■ GIVEN RECORDS:

[start]

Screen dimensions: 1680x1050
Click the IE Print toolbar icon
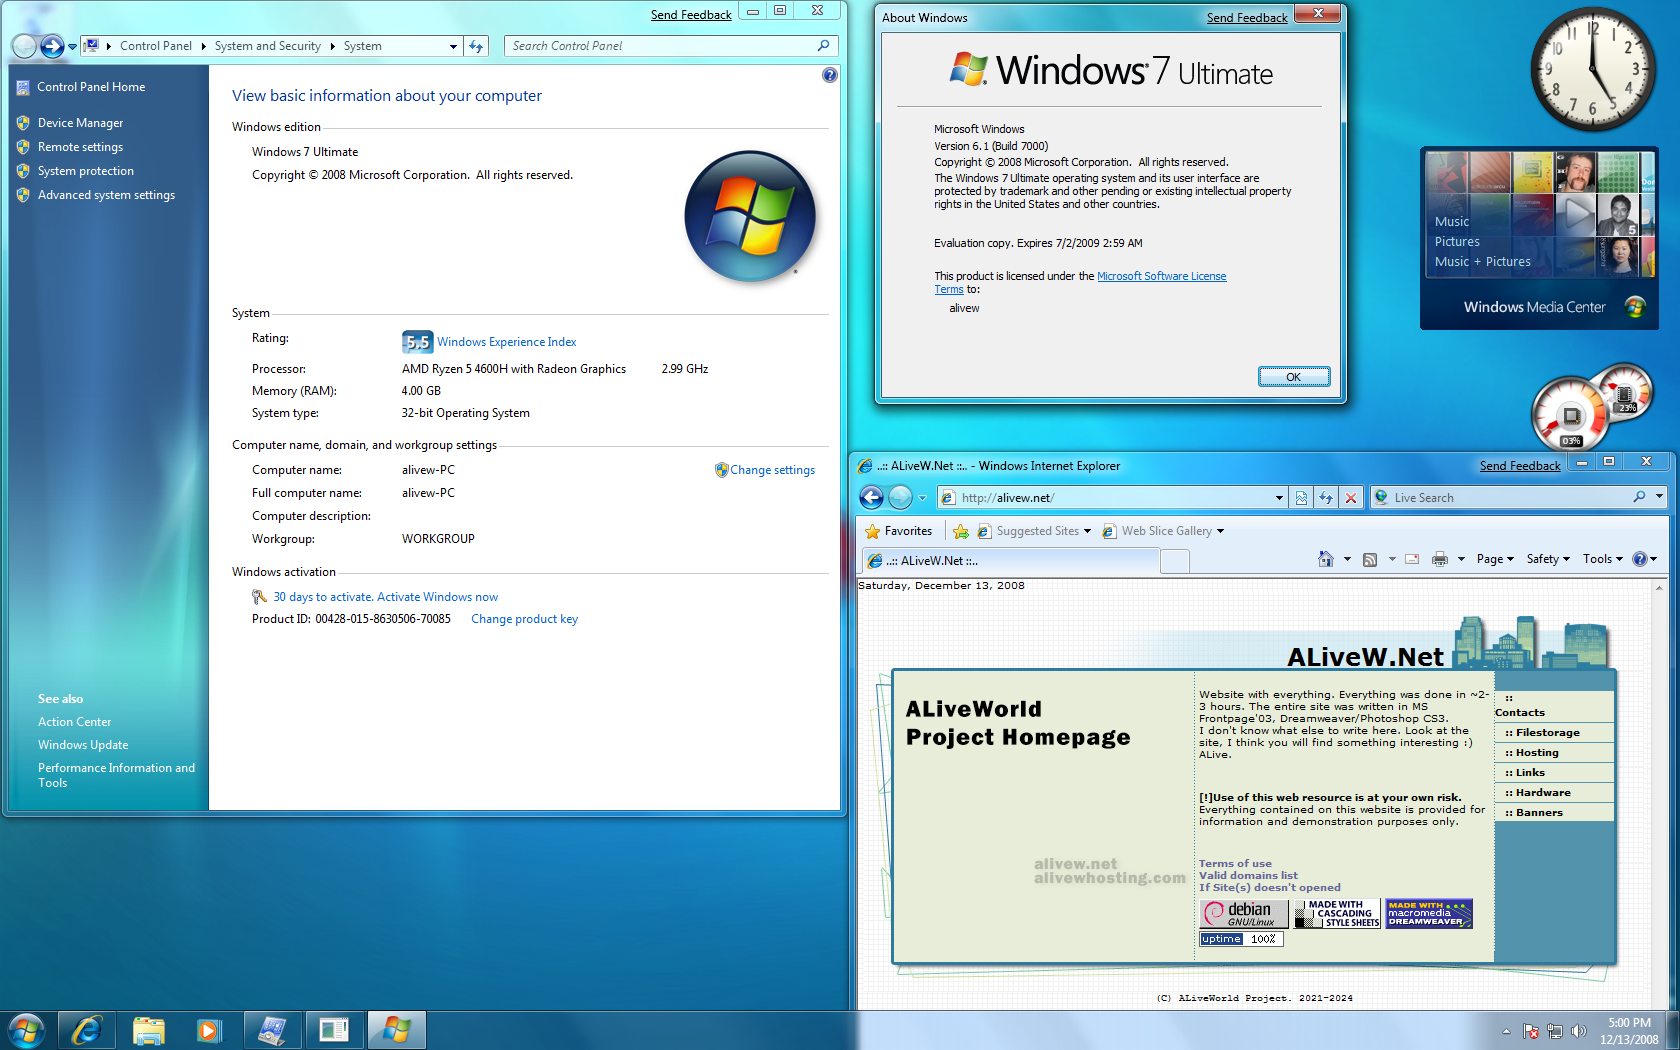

[end]
[start]

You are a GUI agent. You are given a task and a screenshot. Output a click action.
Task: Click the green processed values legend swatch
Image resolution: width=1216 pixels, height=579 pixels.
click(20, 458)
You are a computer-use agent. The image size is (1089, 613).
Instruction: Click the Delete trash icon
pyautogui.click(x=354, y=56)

[end]
[start]

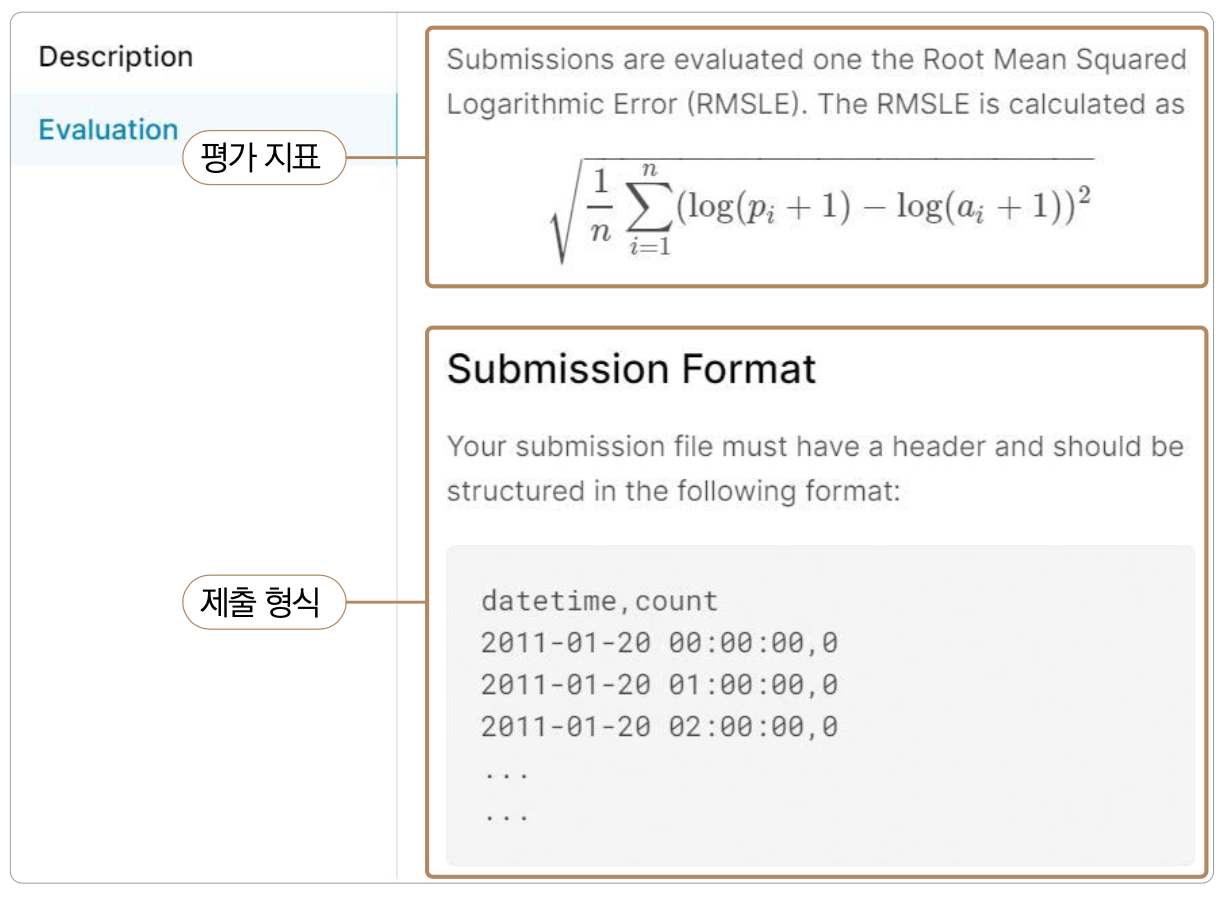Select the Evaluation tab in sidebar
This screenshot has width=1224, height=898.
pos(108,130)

[end]

■ PROBLEM TO WORK ON:
Copy the data verbatim from the line containing "You are a computer-use" through the line containing "pyautogui.click(x=354, y=56)", including both of those lines.

■ RESPONSE TO THIS EXERCISE:
You are a computer-use agent. The image size is (1089, 613).
Instruction: Click the Delete trash icon
pyautogui.click(x=354, y=56)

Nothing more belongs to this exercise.